### RECORDS SHOWN
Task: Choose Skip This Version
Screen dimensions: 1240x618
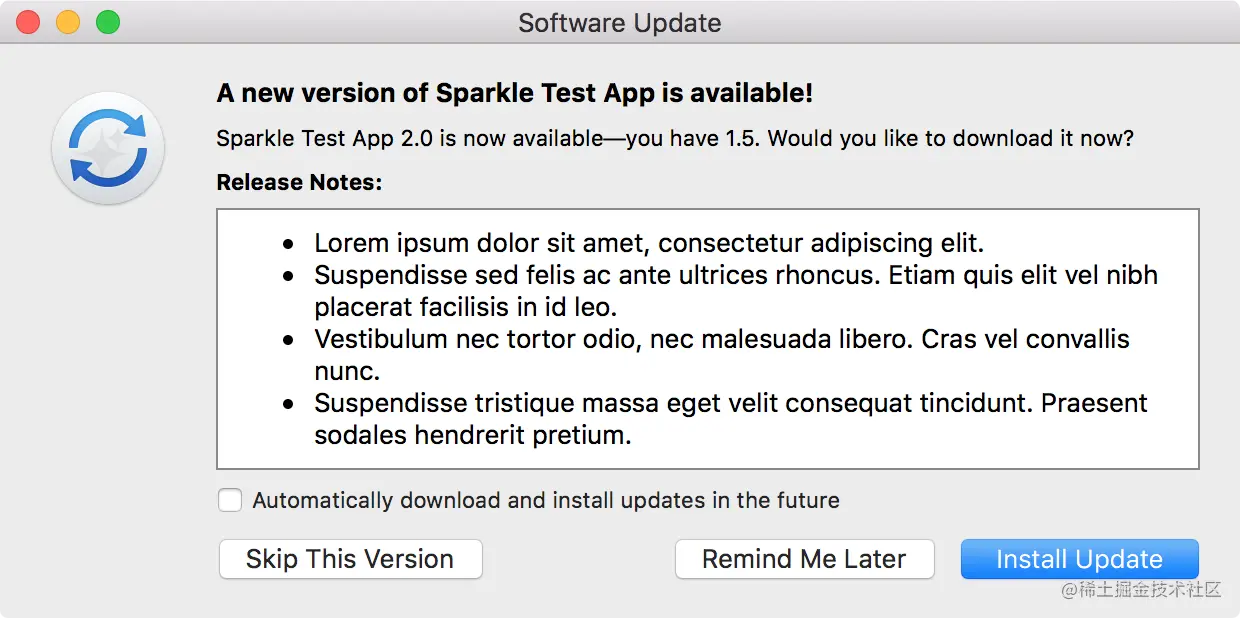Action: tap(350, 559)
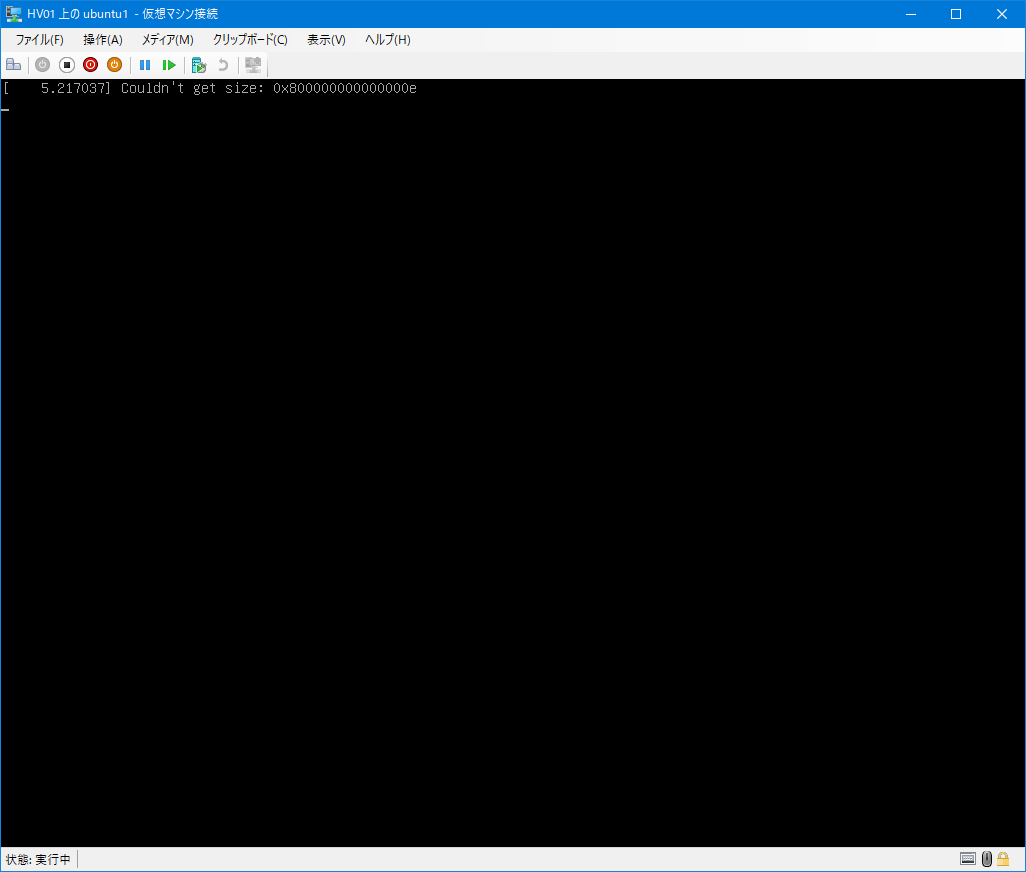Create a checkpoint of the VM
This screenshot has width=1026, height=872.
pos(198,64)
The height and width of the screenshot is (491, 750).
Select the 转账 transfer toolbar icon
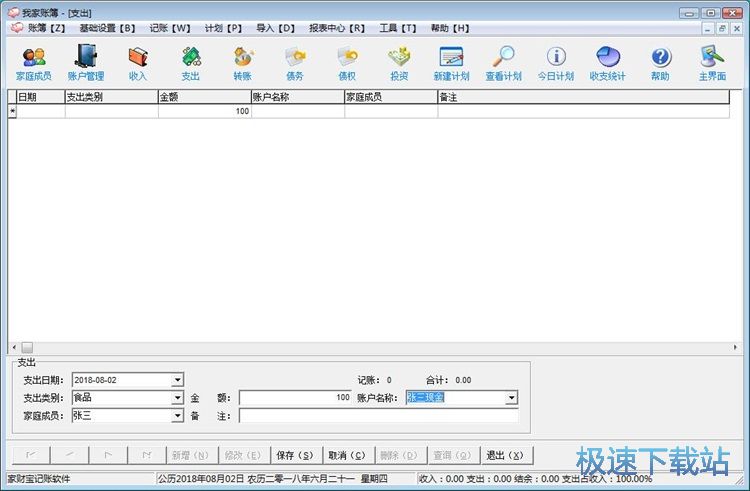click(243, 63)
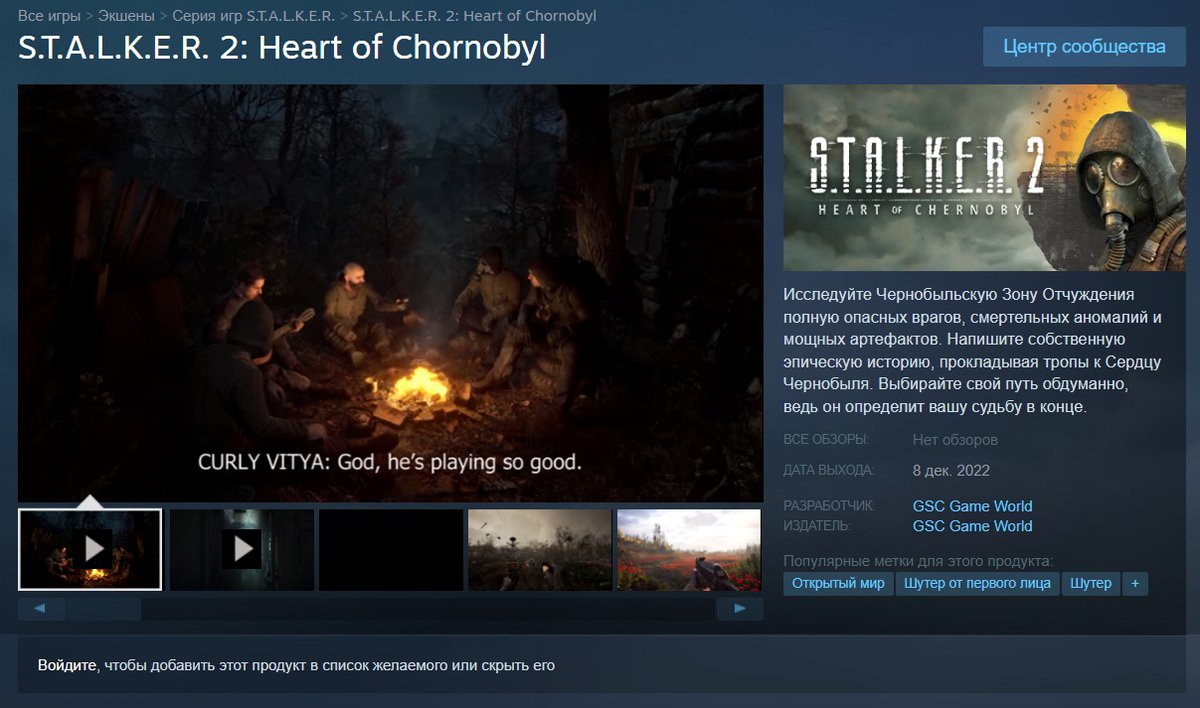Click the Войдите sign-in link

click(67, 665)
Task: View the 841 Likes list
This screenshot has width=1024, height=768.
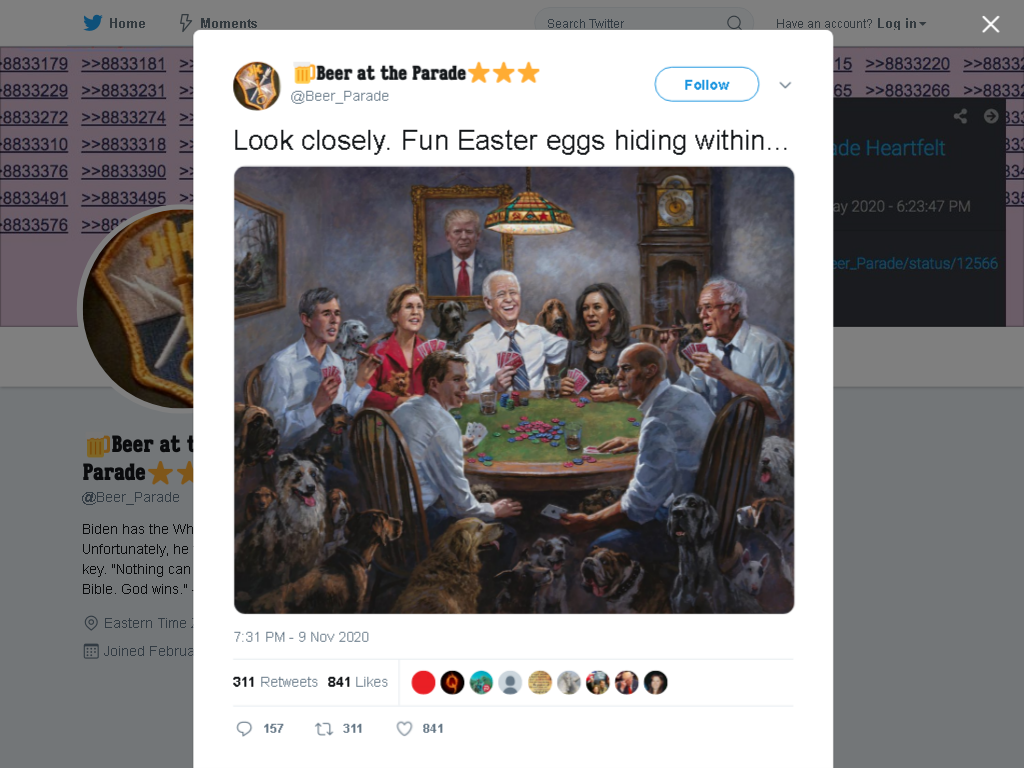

### PROBLEM REQUIREMENTS
Skip every picture, and give the rest of the material above again exactly.

### TASK RESPONSE
Task: Choose Skip This Version
Screen dimensions: 1240x618
Action: tap(350, 559)
Create a checkpoint of the VM
This screenshot has width=1026, height=872.
pos(198,64)
The height and width of the screenshot is (491, 750).
Select the 转账 transfer toolbar icon
click(243, 63)
Click the Войдите sign-in link

click(67, 665)
Task: View the 841 Likes list
This screenshot has width=1024, height=768.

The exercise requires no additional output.